You’re always in alignment with something
I have an engineer turned client whisperer friend I meet every Sunday morning. Or at least the Sunday mornings when we’re both in town. So — many a Sunday morning but not all, since we’re both travelers by inclination and occupation.
One morning Scott was speaking of an in-law who’d sunk into a deep rut of self-obsession with his problems in recent years. To the point it was all he spoke of. And consequently all he seemed to believe in anymore.
His mind’s event horizon had imploded. So narrow was his focus that solutions lobbed in conversation could not be heard by him. Not in a real way that might open his mind and hence his experience to other possibilities. Possibilities that might free him from the life issues that plagued him.
I’ve been like that too often to note here. In every crisis I’ve lived through there’s a moment so tiny and tight and suffocating I’m forced to burst out of the confines of my own thought — or forever languish in a living hell I’ve become too small to improvise my way out of.
“You’re always in alignment with something. You just have to figure out what it is.”
~ Scott Doyle
Liberation comes one what if at a time.
What if I don’t accept I’m doomed to live this way till the end of my days?
What if there are options out there I could see if I raised my head up a little? Breathed a little? Created a space to free flow better thoughts a little?

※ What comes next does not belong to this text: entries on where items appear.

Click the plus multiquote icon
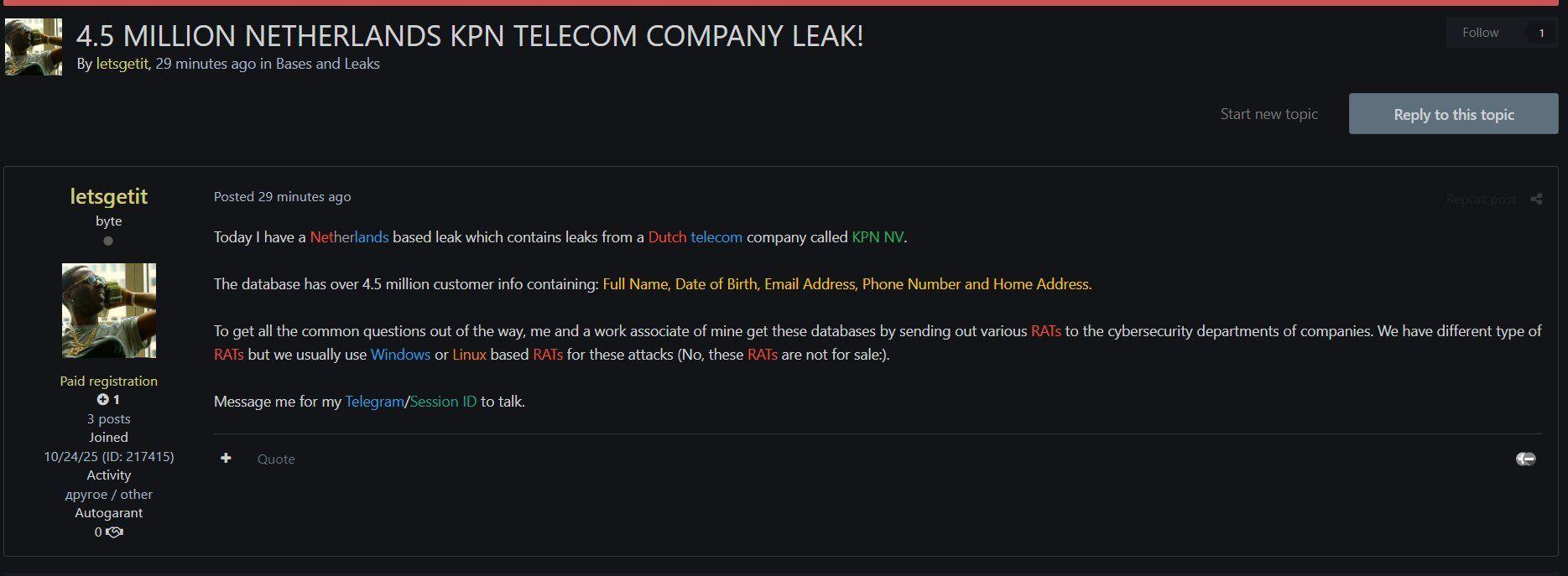This screenshot has width=1568, height=576. click(226, 459)
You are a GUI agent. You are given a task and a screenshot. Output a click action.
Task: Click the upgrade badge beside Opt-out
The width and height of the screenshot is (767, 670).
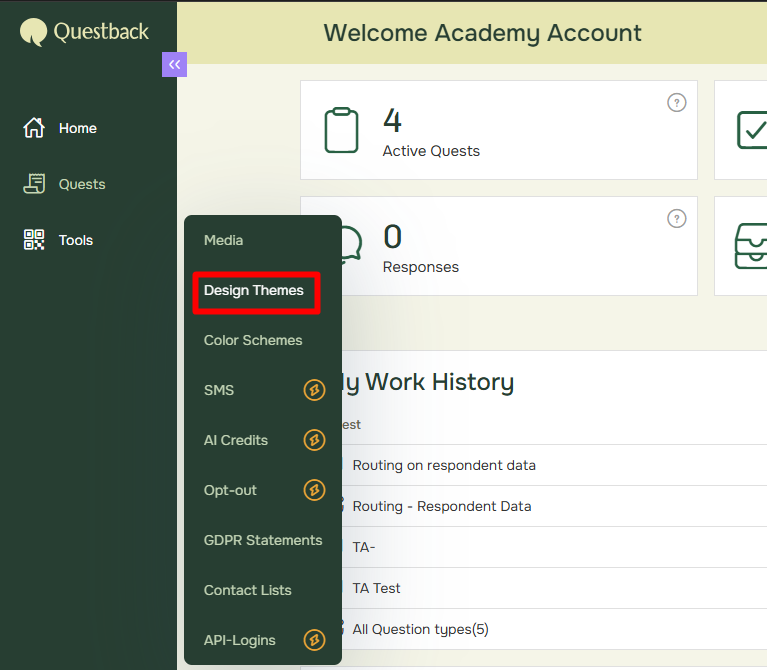pos(314,490)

I’ve learned to trust in transformation because of the turnabouts that have come my way once I relinquished my relentless obsession with current facts.

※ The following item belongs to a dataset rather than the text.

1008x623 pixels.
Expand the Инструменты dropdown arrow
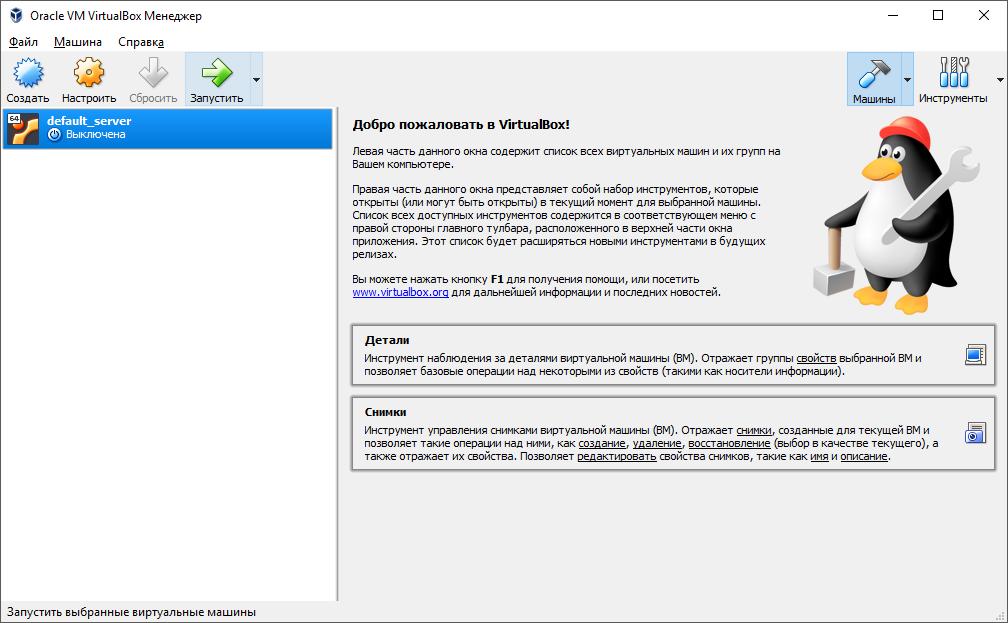pyautogui.click(x=998, y=79)
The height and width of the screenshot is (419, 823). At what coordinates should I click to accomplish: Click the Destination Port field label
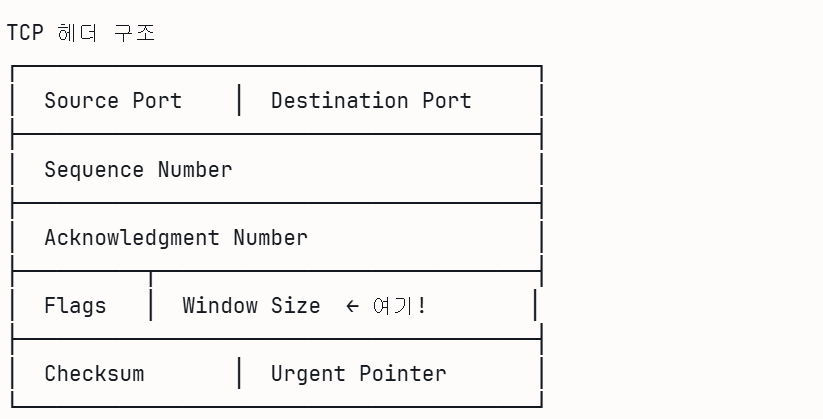point(371,101)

Once my mind gets playful even a little bit, it’s often astounding the resources that come my way. Options spring to life in front of me.

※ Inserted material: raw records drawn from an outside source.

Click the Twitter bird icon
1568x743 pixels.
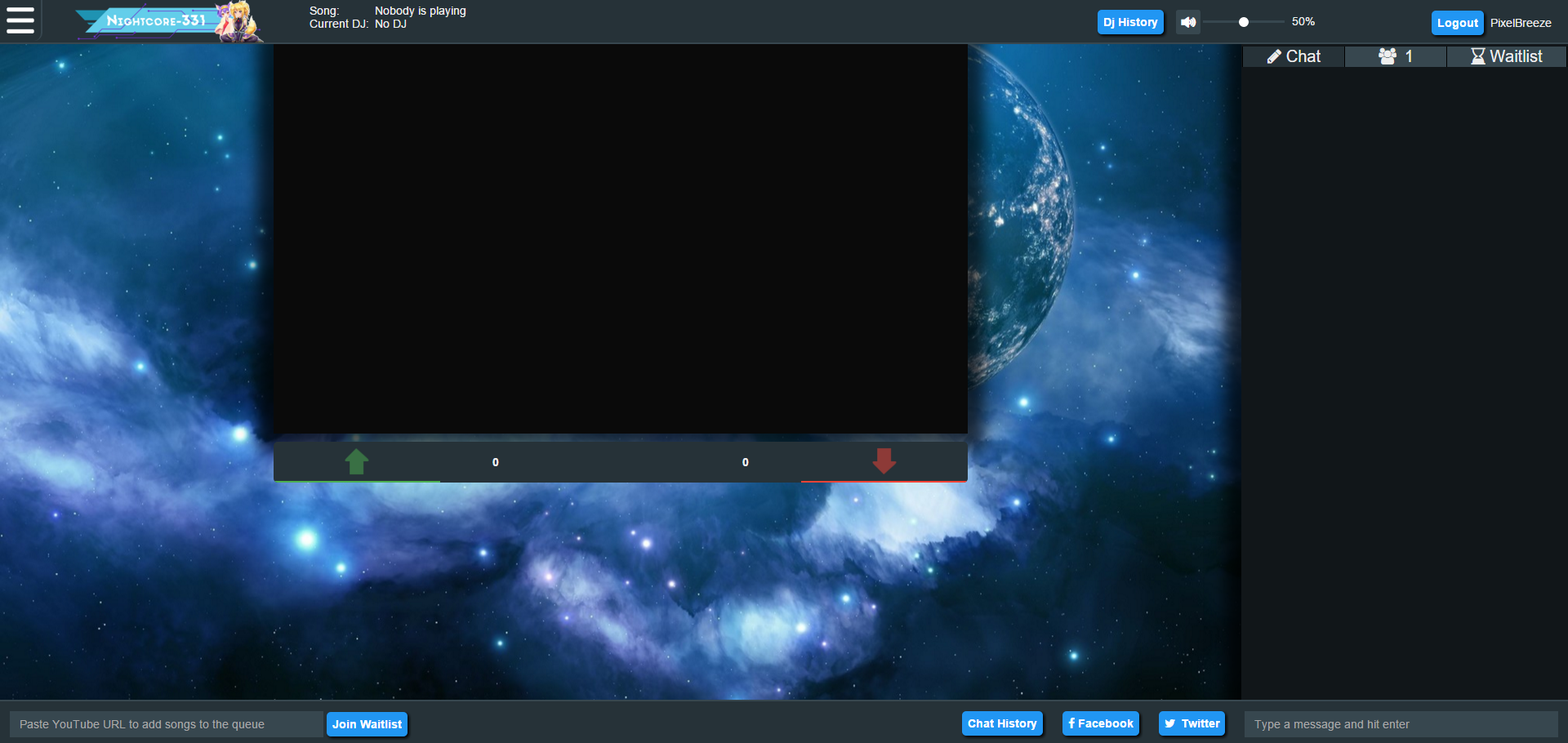(x=1171, y=723)
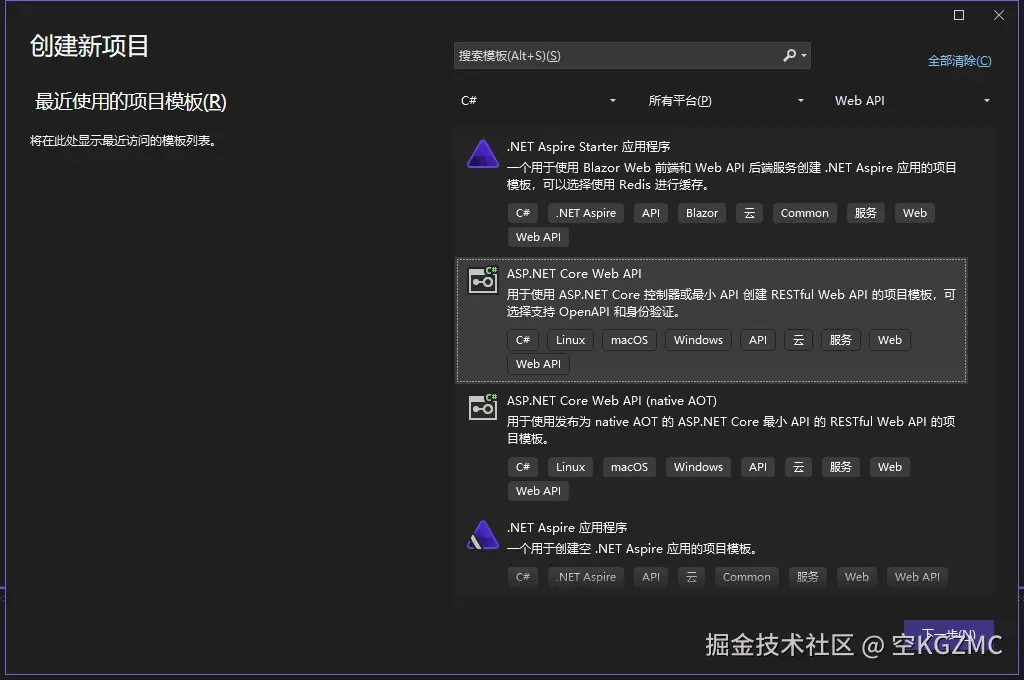Click the Web API tag under Aspire Starter
Viewport: 1024px width, 680px height.
537,237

I don’t even have to see them in my mind’s eye. I don’t even have to envision the solutions. I just have to allow my thoughts to conceive of a different outcome than the current trajectory.
Something about this freeing of your mental limitations draws to you a wider range of interventions.
A new, slightly improved reality intervenes . . . and keeps doing so . . . until ultimately you’re standing in a vastly improved place.
As Scott says, you’re always in alignment with something.
Looking at my expectations is my gut check for what I’m aligned with. If I’m expecting nothing but woe, nothing but travail, it’s time to change that alignment. Till I’m aligned with the invisible winds of uplift again.